While cute and acrobatically sound, more than 100 of the furry rodents have required rescue over the past few weeks, with the most recent group entering the Peninsula Humane Society Tuesday night. Animal shelter staff have been going nuts caring for the wildlife, keeping them warm in blankets and nursing them back to health with eye droppers full of special squirrel formula.

“Many of the squirrels have fallen out of their nests, have been caught by cats or have lost their homes due to people trimming their trees not realizing there is a squirrel nest in the tree,” said Peninsula Humane society and SPCA’s Communications Manager Buffy Martin Tarbox.

It’s common for the animal shelter to welcome higher droves during breeding seasons, but this glut of gray squirrels is unexplainably high. Never before has Tarbox witnessed this many arrivals in such a concentrated time frame.

“I wish I could give a solid answer for why,” Tarbox said, addressing the massive influx. “I really don’t know.”

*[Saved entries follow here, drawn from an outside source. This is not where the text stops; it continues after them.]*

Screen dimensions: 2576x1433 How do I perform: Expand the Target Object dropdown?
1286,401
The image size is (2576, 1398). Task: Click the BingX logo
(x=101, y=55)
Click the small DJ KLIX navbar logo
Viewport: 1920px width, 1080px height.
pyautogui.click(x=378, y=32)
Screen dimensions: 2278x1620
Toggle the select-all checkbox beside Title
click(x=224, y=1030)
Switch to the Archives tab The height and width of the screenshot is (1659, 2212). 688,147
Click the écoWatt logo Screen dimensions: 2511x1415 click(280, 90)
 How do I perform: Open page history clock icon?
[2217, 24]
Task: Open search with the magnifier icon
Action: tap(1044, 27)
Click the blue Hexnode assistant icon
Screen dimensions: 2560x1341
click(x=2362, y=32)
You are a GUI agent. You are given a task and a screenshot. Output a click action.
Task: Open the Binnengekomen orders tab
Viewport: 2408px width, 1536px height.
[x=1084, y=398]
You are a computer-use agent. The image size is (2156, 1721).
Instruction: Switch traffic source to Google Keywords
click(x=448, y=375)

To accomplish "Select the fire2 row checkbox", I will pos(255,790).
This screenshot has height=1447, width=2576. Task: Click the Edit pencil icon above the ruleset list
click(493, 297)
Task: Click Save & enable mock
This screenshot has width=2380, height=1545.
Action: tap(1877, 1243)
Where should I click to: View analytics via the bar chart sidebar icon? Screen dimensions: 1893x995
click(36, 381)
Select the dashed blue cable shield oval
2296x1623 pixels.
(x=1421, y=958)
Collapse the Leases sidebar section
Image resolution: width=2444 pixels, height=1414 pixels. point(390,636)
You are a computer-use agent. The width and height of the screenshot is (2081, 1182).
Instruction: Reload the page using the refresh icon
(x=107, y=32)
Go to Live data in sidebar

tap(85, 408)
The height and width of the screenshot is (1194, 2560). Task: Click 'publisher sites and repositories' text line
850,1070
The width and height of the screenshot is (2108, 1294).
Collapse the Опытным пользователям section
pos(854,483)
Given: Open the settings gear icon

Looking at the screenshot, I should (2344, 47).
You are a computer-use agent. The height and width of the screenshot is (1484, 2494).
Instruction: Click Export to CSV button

The majority of the rescues are eastern gray squirrels, which have litters twice a year. They generally breed during late winter and midsummer, so right now nests are ripe with youngsters. The nests are generally high up in trees therefore making falls dangerous. And if an injury takes place, the squirrels are vulnerable to predators.

Cats, tree trimming and simply falling from nests are the “unfortunate trifecta” that’s requiring the society’s team to nurse the bunch back to health. A convalescent period of two or three months is required before the squirrels can return to the wild.

“Caring for baby squirrels is time intensive and the smallest of our squirrel patients need to be hand fed,” according to Tarbox.  “We feed them by hand a special, mother’s milk replacement formula using a syringe until they are ready to self-feed on seed and nuts.”

These squirrels are among the more than 1,300 wild animals the facility rehabilitates and releases every year, in addition to the thousands of dogs, cats and other pets the organization saves. They’re encouraging people to postpone tree trimming until the late fall to help prevent disrupting squirrel nests.  Should someone find an abandoned baby squirrel, please bring the squirrel to the Peninsula Humane Society Wildlife Care Center at 1450 Rollins Road in Burlingame.